A parallel plate capacitor (Fig. 8.7) made of circular plates each of radius R = 6.0 cm has a capacitance C = 100 pF.

Radius of each circular plate, R = 6.0 cm = 0.06 m

Capacitance of a parallel plate capacitor, C = 100 pF = 100 × 10−12 F

Supply voltage, V = 230 V

Angular frequency, $\omega=300 \mathrm{rad} \mathrm{s}^{-1}$

(a) Rms value of conduction current, $I=\frac{V}{X_{C}}$

Where,

XC = Capacitive reactance

$=\frac{1}{\omega C}$

∴ I = V × ωC

= 230 × 300 × 100 × 10−12

= 6.9 × 10−6 A

= 6.9 μA

Hence, the rms value of conduction current is 6.9 μA.

(b) Yes, conduction current is equal to displacement current.

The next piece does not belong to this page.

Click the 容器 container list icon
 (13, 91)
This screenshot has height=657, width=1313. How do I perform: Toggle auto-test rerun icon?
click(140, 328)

(c) Magnetic field is given as:

$B=\frac{\mu_{0} r}{2 \pi R^{2}} I_{0}$

Where,

$\mu_{0}=$ Free space permeability $=4 \pi \times 10^{-7} \mathrm{~N} \mathrm{~A}^{-2}$

$I_{0}=$ Maximum value of current $=\sqrt{2} I$

r = Distance between the plates from the axis = 3.0 cm = 0.03 m

$\therefore B=\frac{4 \pi \times 10^{-7} \times 0.03 \times \sqrt{2} \times 6.9 \times 10^{-6}}{2 \pi \times 0(06)^{2}}$

= 1.63 × 10−11 T

Hence, the magnetic field at that point is 1.63 × 10−11 T.